A kitchen island was formerly the focal point of every fully functional kitchen. Once its room with a marble-topped area for cooling meat and dairy products, the walk-in freezer has now fallen out of favour due to the prevalence of refrigerators in homes.

Nonetheless, kitchen pantries are making a big comeback in contemporary dwellings. Although they aren’t strictly necessary for preserving food, cold storage units nevertheless provide a flexible storage solution.

The Larder is a unique area of the kitchen where fresh and cooked foods that may spoil quickly are kept, as well as where cold foods are processed and prepared.

Functions of larder kitchen.

The Larder, often known as the Garde Manger or the Cold Kitchen, is a section of a commercial kitchen used for:

1. All uncooked foods need to be stored at a temperature of -18 degrees Celsius.

2. The area where cold appetisers, cold meats, cold sauces, salads, etc., and other cold items on the menu are kept.

3. The Larder cannot function well unless it is positioned in a cool spot that is not too far from the hot Kitchen.

4. The space needs to be bright, airy and ventilated.

5. It needs to be big enough so workers can move around easily and cleanly while they work their shifts.

6. It should have all the fixtures, machines, tools, etc., that are required for the quantity and quality of work expected of it.
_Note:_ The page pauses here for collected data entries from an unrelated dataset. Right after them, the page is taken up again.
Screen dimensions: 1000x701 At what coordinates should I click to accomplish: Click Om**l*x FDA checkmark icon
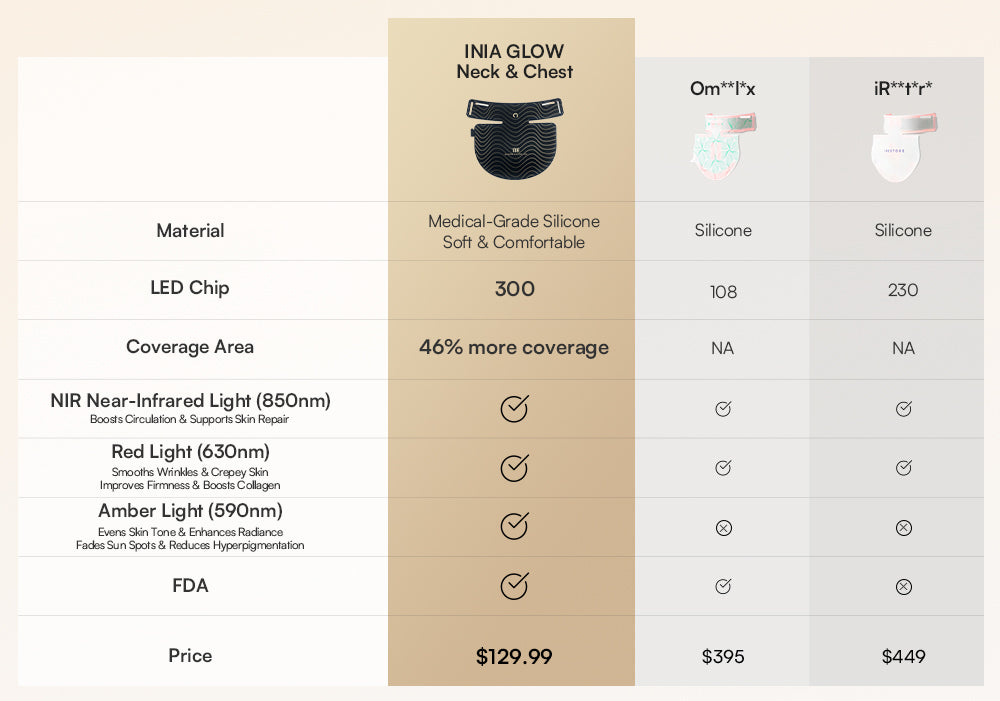pyautogui.click(x=723, y=587)
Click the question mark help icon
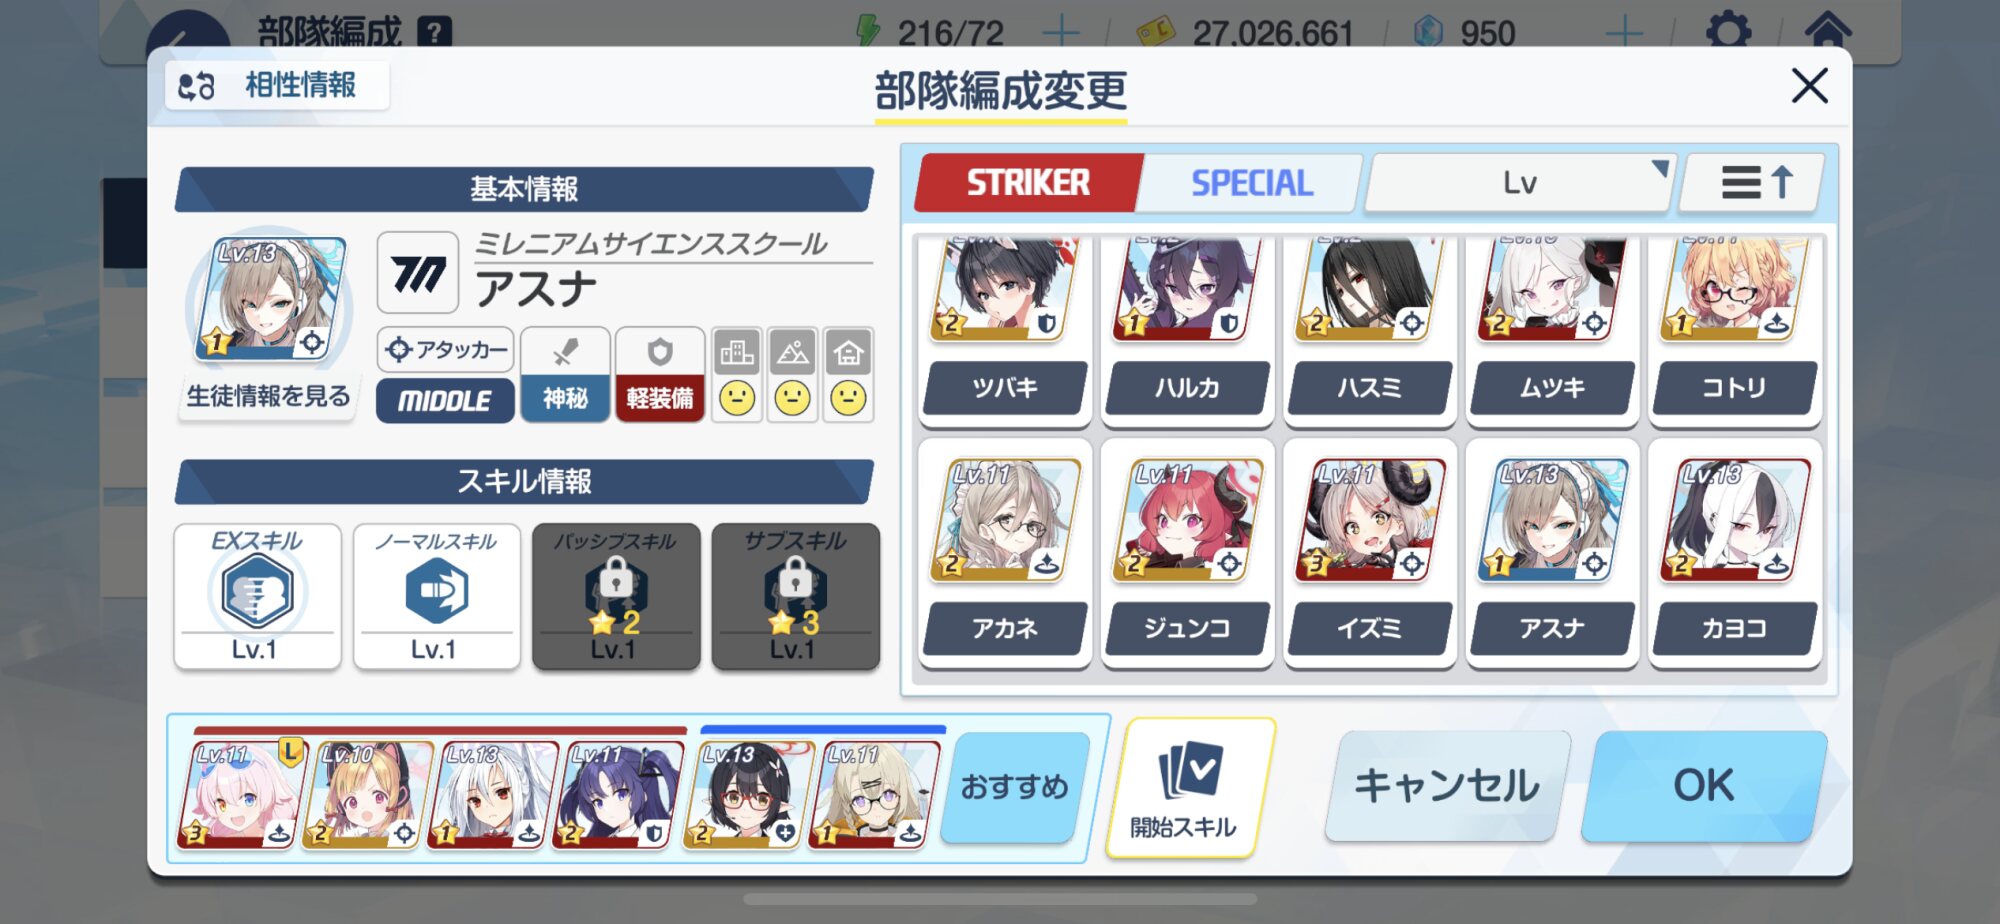 [434, 33]
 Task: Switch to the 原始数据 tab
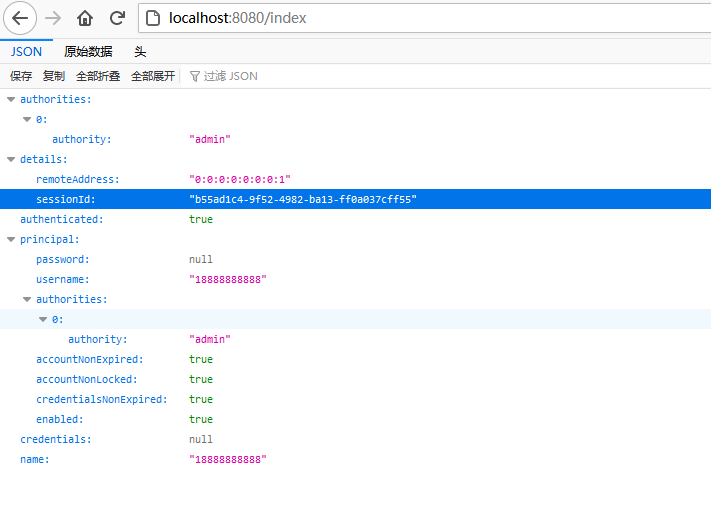[88, 51]

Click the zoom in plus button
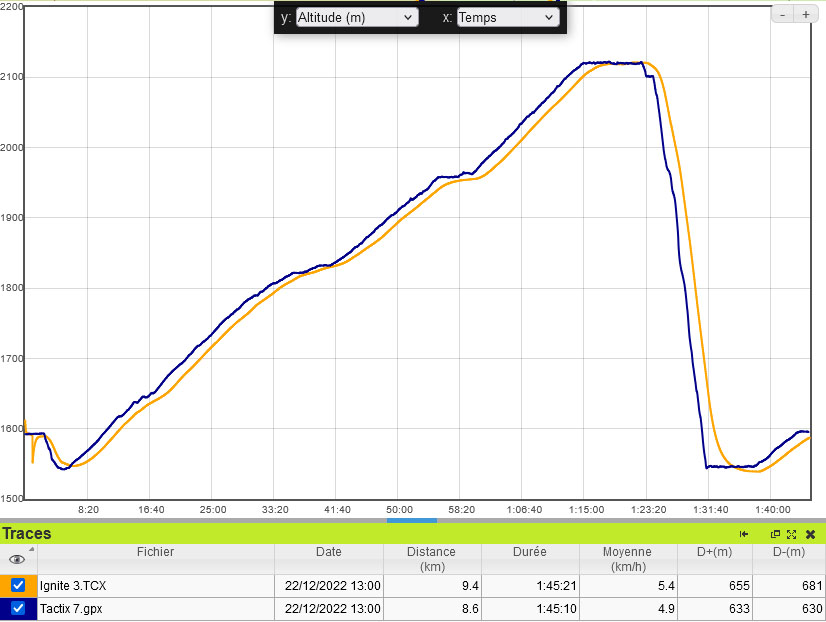point(805,15)
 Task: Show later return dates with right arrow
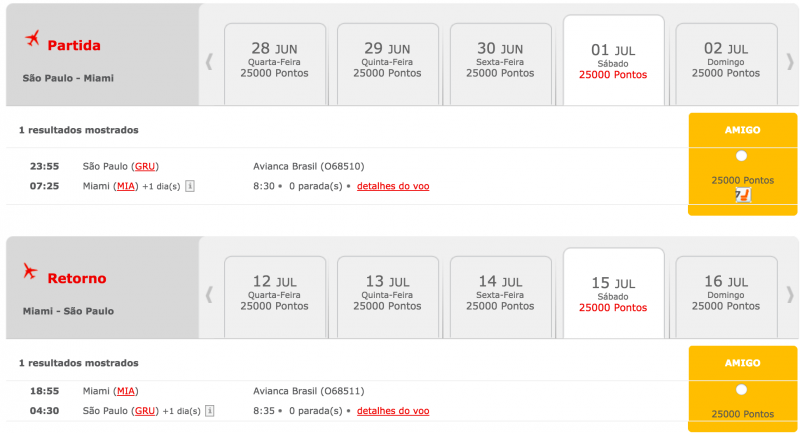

what sets a larder apart from a pantry?

Both kitchen pantries and larders can be used to store food. Traditionally, the former was used to store perishable goods, while the latter was used to store more long-lasting items like flour, preserves, crockery, and linens. However, you may also combine the two to make a pantry/larder where you can store various foods and kitchen supplies.
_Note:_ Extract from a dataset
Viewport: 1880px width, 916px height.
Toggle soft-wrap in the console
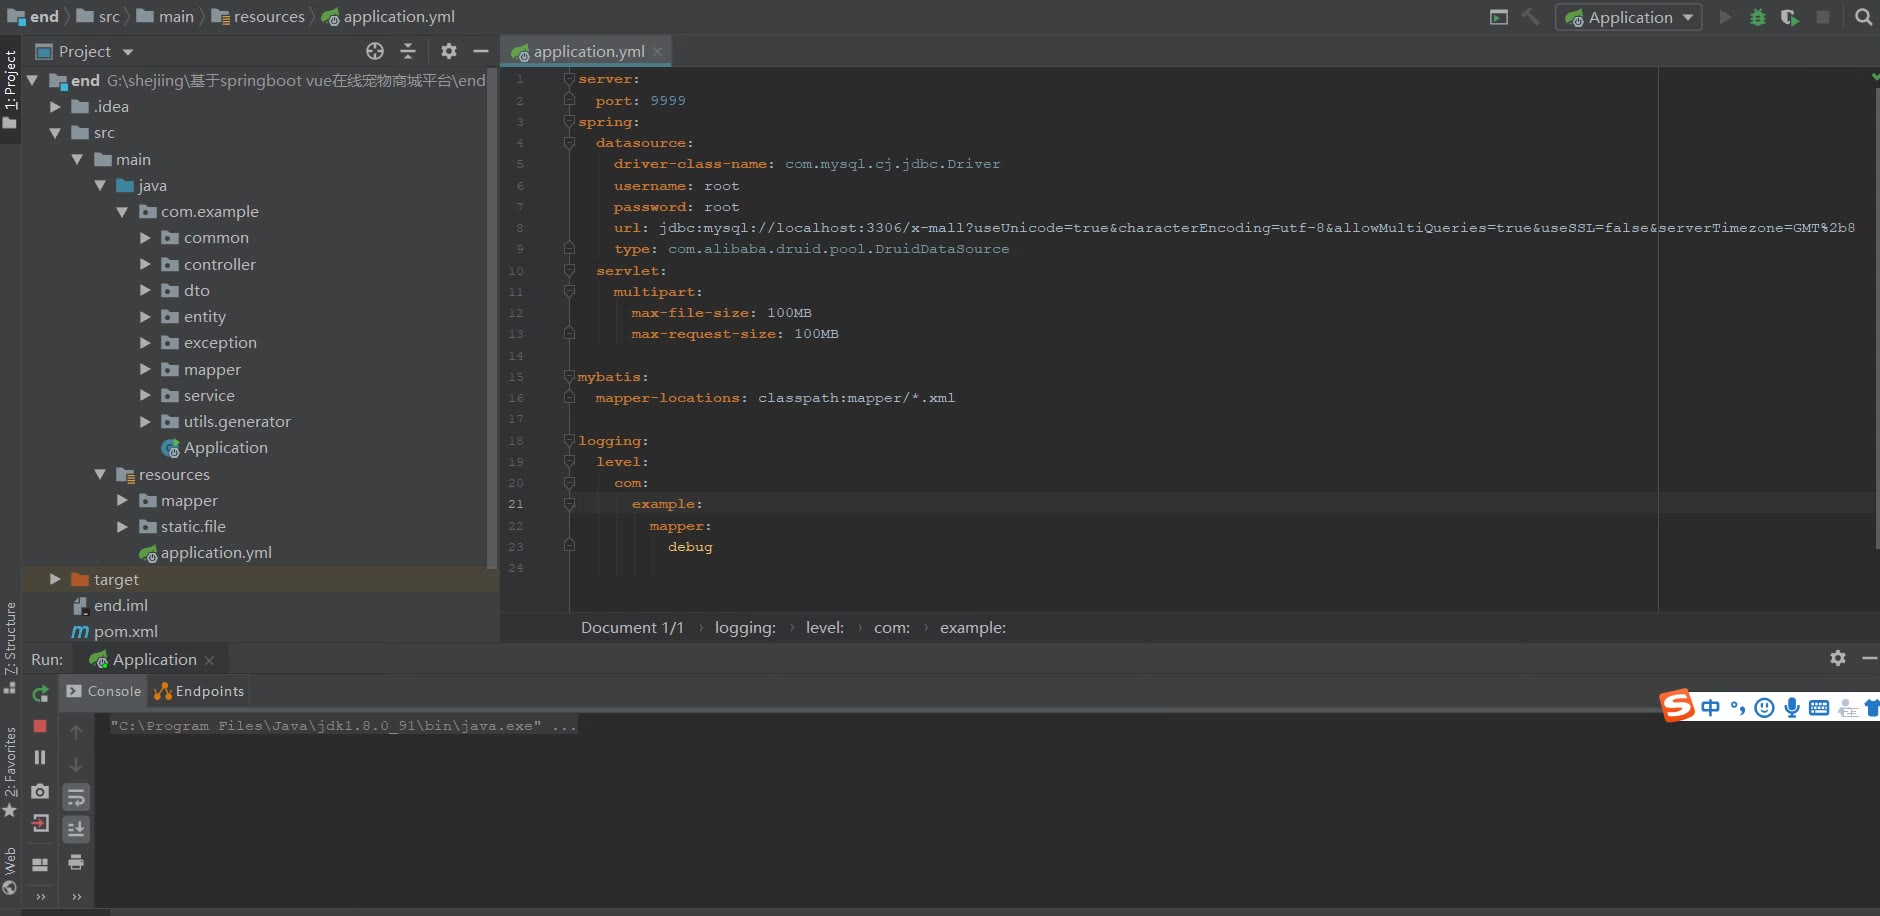[x=76, y=797]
Different types of larder kitchens.

Freestanding kitchen larder

Separate from the rest of your cabinetry, freestanding kitchen larders are a beautiful addition to a traditional modular kitchen. Several freestanding pieces, for instance, can give one of our Original kitchens a touch of subtle character.

Built-in kitchen Larder

This larder style is designed to coordinate with your cabinets and is ideal for a contemporary kitchen like our Linear. Having a built-in larder also makes it simpler to instal additional outlets and inside lighting.

Breakfast Dresser

The breakfast dresser is an excellent choice for individuals who want a more classic aesthetic, as it is reminiscent of a larder. All of your food and cooking utensils may be stored neatly and easily in the concealed top section of this lovely item, which is accessible via folding doors. Two handmade, detachable trays, as well as drawers and cabinets, can be found in the base portion.

Larder Management Fundamentals:

– Goods received by the Larder will be compared against their respective invoices to ensure accuracy in both quality and quantity.

– All commodities received must be stored in a secure, temperature-controlled area.

– Managing Your Portions Some preliminary work is necessary to guarantee a sufficient “yield” and the specified number of servings.

– Raw and prepared food supplies need to be constantly rotated. (FIFO).

– Do not keep an excessive amount of stock.

– Protecting stored food from rodents and other pests is a top priority.

– There needs to be a thorough log of both uncooked and cooked Larder items that have been taken.

– A stock and use log must be kept updated daily.

– Make sure all H.A.C.C.P. guidelines are strictly adhered to.

– Security measures are needed to prevent theft.

At HPG Consulting as commercial kitchen consultants take pleasure in generating the greatest value and return on investment for every dollar spent. After working with a variety of clients, some of which had stringent financial restrictions, HPG Consulting is aware of the need to keep project costs reasonable without sacrificing the quality of materials and deliverables.